Data to process:

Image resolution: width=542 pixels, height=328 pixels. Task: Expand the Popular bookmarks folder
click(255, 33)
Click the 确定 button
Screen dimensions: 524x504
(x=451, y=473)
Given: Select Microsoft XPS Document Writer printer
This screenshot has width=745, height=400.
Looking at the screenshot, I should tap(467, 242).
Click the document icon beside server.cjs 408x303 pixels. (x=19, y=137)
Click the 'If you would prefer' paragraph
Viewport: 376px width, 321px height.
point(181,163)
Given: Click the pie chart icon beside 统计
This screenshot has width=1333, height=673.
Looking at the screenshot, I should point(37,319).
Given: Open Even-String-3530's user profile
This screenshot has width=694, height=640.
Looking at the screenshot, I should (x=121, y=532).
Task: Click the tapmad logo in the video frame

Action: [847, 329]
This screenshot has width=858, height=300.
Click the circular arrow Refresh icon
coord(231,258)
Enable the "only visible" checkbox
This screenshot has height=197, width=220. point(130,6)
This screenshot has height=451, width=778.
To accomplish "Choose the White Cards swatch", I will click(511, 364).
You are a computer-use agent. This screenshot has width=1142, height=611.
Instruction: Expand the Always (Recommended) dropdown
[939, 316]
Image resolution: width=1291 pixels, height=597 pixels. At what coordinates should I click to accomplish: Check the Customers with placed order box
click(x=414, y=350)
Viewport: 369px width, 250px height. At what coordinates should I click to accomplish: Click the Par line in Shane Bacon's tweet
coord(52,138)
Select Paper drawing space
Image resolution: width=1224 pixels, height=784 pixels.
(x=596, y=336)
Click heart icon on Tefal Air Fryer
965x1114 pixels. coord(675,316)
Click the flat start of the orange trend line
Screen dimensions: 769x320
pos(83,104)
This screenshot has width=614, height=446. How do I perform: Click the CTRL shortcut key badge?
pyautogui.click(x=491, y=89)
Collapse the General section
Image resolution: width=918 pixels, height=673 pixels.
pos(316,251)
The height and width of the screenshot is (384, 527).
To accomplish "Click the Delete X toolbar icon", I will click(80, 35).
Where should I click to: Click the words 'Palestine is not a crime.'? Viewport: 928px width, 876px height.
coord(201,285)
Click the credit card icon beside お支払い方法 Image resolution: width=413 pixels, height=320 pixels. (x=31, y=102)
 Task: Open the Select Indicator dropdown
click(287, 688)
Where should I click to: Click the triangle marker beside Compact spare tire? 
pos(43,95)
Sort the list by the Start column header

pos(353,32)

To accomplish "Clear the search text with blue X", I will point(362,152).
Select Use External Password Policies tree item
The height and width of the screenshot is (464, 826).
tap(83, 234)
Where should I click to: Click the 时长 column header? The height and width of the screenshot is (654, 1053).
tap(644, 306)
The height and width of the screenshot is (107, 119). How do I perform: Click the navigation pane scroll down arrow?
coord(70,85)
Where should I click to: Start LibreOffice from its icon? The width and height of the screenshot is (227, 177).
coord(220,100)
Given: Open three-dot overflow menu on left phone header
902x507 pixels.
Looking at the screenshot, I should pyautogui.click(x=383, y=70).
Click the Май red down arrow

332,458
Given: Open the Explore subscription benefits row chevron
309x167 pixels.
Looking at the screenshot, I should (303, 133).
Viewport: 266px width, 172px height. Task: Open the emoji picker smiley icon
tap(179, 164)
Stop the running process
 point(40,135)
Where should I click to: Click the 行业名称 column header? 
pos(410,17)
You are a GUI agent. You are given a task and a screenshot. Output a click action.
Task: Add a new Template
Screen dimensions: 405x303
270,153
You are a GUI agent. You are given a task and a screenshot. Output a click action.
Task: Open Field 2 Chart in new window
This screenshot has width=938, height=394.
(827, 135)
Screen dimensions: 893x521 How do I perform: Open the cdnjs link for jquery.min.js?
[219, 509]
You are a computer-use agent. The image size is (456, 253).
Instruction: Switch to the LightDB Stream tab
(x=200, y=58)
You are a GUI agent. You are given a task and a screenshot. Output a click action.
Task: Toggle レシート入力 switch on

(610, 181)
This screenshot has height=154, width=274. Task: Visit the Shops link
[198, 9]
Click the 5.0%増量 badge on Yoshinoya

What you are asked to do:
An exact copy is needed of the lines from the one containing "Task: Open Field 2 Chart in new window" through the end of the records.

Expected answer:
Task: Open Field 2 Chart in new window
This screenshot has width=938, height=394.
(827, 135)
Screen dimensions: 893x521 How do I perform: Open the cdnjs link for jquery.min.js?
[219, 509]
You are a computer-use agent. The image size is (456, 253).
Instruction: Switch to the LightDB Stream tab
(x=200, y=58)
You are a GUI agent. You are given a task and a screenshot. Output a click action.
Task: Toggle レシート入力 switch on

(610, 181)
This screenshot has height=154, width=274. Task: Visit the Shops link
[198, 9]
Click the 5.0%増量 badge on Yoshinoya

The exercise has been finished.